Berlin became Germany's capital after reunification. Photo / Reuters

KEY POINTS:

GERMANY - Every day, eight trains laden with Government files pull out of Bonn, the former capital of West Germany, and head towards Berlin, capital of reunited Germany, 600km away.

Every day, 28 planes make the same trip, this time with a human cargo: ministers, their advisers, their
secretaries and platoons of underlings.

Their ministries are in Bonn but they have to attend meetings in Berlin.

This bizarre bureaucratic circus which shuttles to and fro across Germany is the legacy of a 1994 law to compensate Bonn for the decision to place united Germany's capital in Berlin.

Six ministries - defence, health, development aid, education, environment and agriculture - retained their headquarters on the River Rhine, while the other ministers shuffled off to the River Spree, to be alongside the federal Parliament and the chancellery.

The law, ironclad, stipulates that more federal workers must be based in Bonn than in Berlin. Today, 16 years after reunification, 10,200 are in Bonn, and 8800 in Berlin.

But a growing posse of politicians is demanding change.

They are fed up with the costs - €11 million ($20.5 million) in air travel alone in 2005 - and irked by the loss of working time, the inefficiency of snatched meetings in real life, and frustrations of long-distance phone conversations and videophones.

The man behind the campaign is the Prime Minister of the western state of Lower Saxony, Christian Wulff, a Christian Democrat.

"The time has come to end the division of ministries between Bonn and Berlin," he said in a letter to a Berlin politician. "All ministries should be headquartered in Berlin."

Wulff, attacked as a turncoat by other western German politicians, has been eagerly backed by the presidents of the five states that made up the former East Germany.

They reflect a wide body of opinion in the former communist east, where unemployment still affects about a fifth of the workforce, federal subsidies are getting tighter and "Wessi" - western - bureaucrats are loathed for their smugness. Many Bonnites who moved to Berlin complain of the capital's noise and dirt and mourn the leafy quiet of Bonn, the small town in Germany so tellingly portrayed by John Le Carre.

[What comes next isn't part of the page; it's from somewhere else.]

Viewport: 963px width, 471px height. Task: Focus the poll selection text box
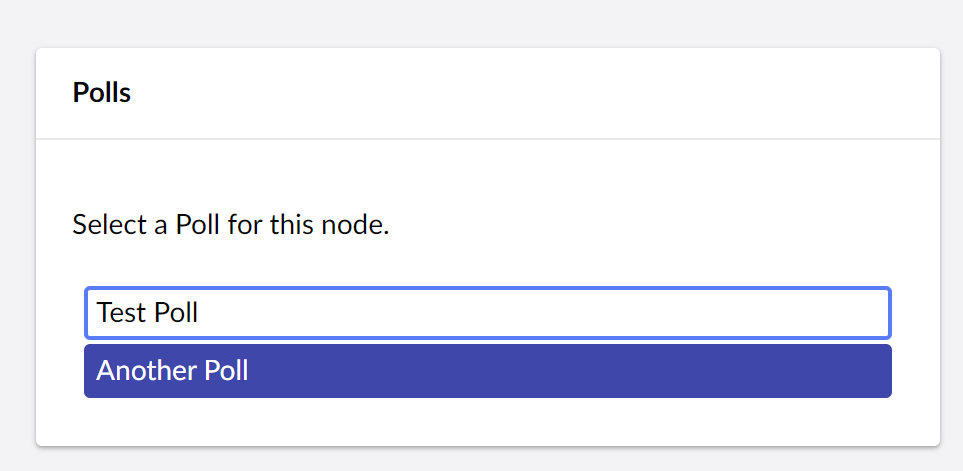(x=487, y=313)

"Keeping federal ministries in Bonn in 2007 is an anachronism," said Georg Milbradt, the Prime Minister of Saxony.

He pointed out that millions of East Germans had had to adapt to a new life because of reunification.

"That should apply to Government, too, especially given that the Bonn region has already received lots of compensation," he said.

Far from being devastated by reunification, Bonn has done well. In addition to keeping its regiments of ministerial servants, the city hosts 22 other Government agencies and a small constellation of United Nations bodies, including the headquarters of the UN Framework Convention on Climate Change, the parent of the Kyoto Protocol.

Unemployment in Bonn is lower and male longevity higher than the national average and, according to the weekly Der Spiegel, so many women are having babies that the local birth rate exceeds mortality, a rare phenomenon indeed for Germany. By 2020, the city's population will have grown by 10,000.

Berlin, though, has suffered from the East's de-industrialisation, refurbishing decrepit housing estates and the social trauma of reunification.

The capital's champions say that if you want to see the real Germany today, warts and all, you must go to battered and rebuilt Berlin, not the eerily quiet, bourgeois avenues of Bonn.

A decade ago, one reason for dividing the Government was to help "anchor" Germany in Western Europe and dilute the risk of a return to dictatorship.

But with Germany now a mature democracy and a 27-nation European Union that reaches the Russian border, that argument is out of date, the daily Die Welt says.

"Europe no longer stops at the River Elbe, the German-Polish border," it commented.

The Bonn-Berlin row is set to expand in the coming months, but may well lead nowhere. One reason is money.

According to Germany's federal audit office, €10 billion was spent in the first move to Berlin in 2000 and another €5 billion would be needed today to shift the remaining bureaucrats there. That is nearly 500 times the annual Bonn-Berlin travel costs today, and far more than the cash-strapped Government can afford.